_Problem requirements_
When responding, copy every record below exactly as it appears.

*** Block opens ***

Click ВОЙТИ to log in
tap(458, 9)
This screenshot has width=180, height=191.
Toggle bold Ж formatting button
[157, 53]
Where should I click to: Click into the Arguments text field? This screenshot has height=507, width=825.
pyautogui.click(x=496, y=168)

*** Block closes ***

_Exercise response_
Click ВОЙТИ to log in
tap(458, 9)
This screenshot has width=180, height=191.
Toggle bold Ж formatting button
[157, 53]
Where should I click to: Click into the Arguments text field? This screenshot has height=507, width=825.
pyautogui.click(x=496, y=168)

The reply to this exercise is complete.